Last night was a historic moment in the lesbian, gay, bisexual and transgender (LGBT) movement. For the first time in our history Democratic candidates asking to be our next President spent 90 minutes discussing our issues on national television.
The fact that this event took place at all is an achievement for our community. It illustrates how far we are from the days when discussing gay issues was viewed as a liability for a candidate and our community was in the political wilderness.
On the stage, the candidates showed amazing agreement on many of our important issues. They agreed that we need a comprehensive hate crimes law, that it’s wrong to fire people from their job because of their sexual orientation or gender identity and expression, and that it’s time to repeal the “Don’t Ask, Don’t Tell” law.
But in today’s climate, it hardly takes an enormous amount of political courage to advocate positions that are held by 70-80 percent of Americans.
It has been suggested to me that I should be pleased at how far our civil rights struggle has advanced. I should take comfort that time is on our side and that the question of whether marriage equality will be the law of the land is no longer one of if but rather one of when. While I agree, I remain unsatisfied with some of what I heard last night.
Even though all of the candidates spoke passionately about equality, and despite some very tough questions from the panelists, none of the frontrunners stepped forward in favor of marriage equality. No matter how much they try to convince themselves that civil unions provide equality, the problems gay and lesbian couples are having in New Jersey prove civil unions are not equal.
There is no such thing as partial equality. You either have equality or you don’t. Period.
Despite my disappointment, nobody can deny that passage of the Employment Non-Discrimination Act, the Hate Crimes Bill and the repeal of “Don’t Ask, Don’t Tell” would make us a stronger nation and would improve the lives of LGBT people. These advances would be important milestones on our path to equality.
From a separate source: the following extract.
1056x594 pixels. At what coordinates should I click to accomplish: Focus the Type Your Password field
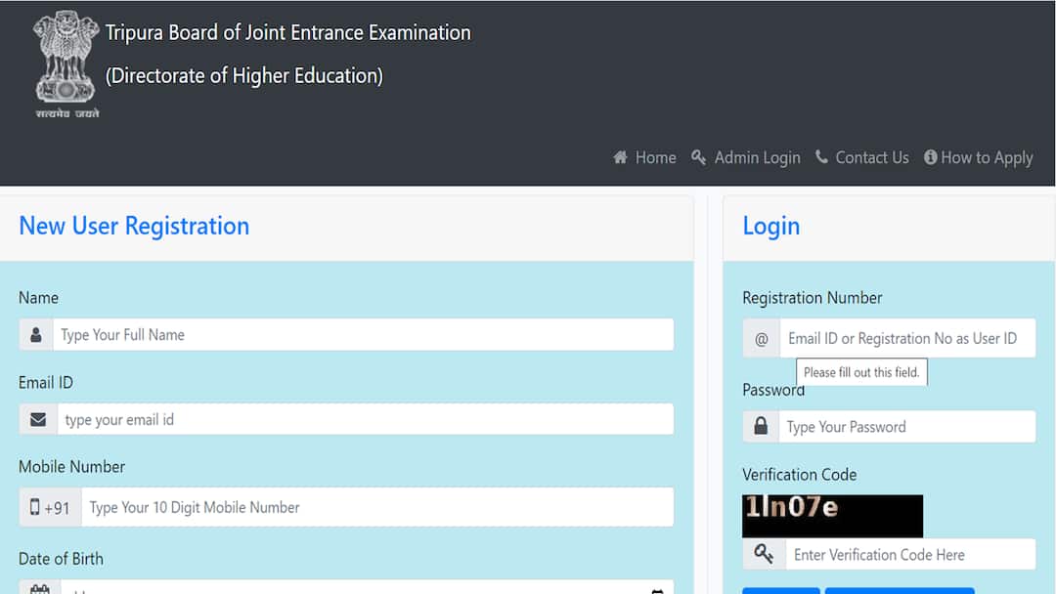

That said, the prospect of spending the next year and a half having the same few issues raised and listening to the same answers would be a missed opportunity for our community. That’s why it was refreshing to hear other important issues raised last night.
I was glad to hear an acknowledgment of the problem of homeless LGBT youth on our streets. I was glad to hear transgender issues raised and the desperate plight of gay people in countries like Iraq mentioned.
Moving forward, I hope the candidates tell us how they will address the needs of our aging LGBT population when they are reforming our health and human services delivery system. I hope they commit to inviting gay and lesbian people to be at the table when we finally pass an immigration reform bill. I also want to hear about how they will address the crystal meth epidemic in the LGBT population when they write their drug policy.
The reality is that LGBT people have specific concerns that need to be addressed in many of the most important national issues of our day.
The 2008 election cycle represents the best opportunity in a generation for LGBT people to make real progress on a broader range of issues. Last night was the beginning of what I hope will be and should be a much longer and detailed conversation.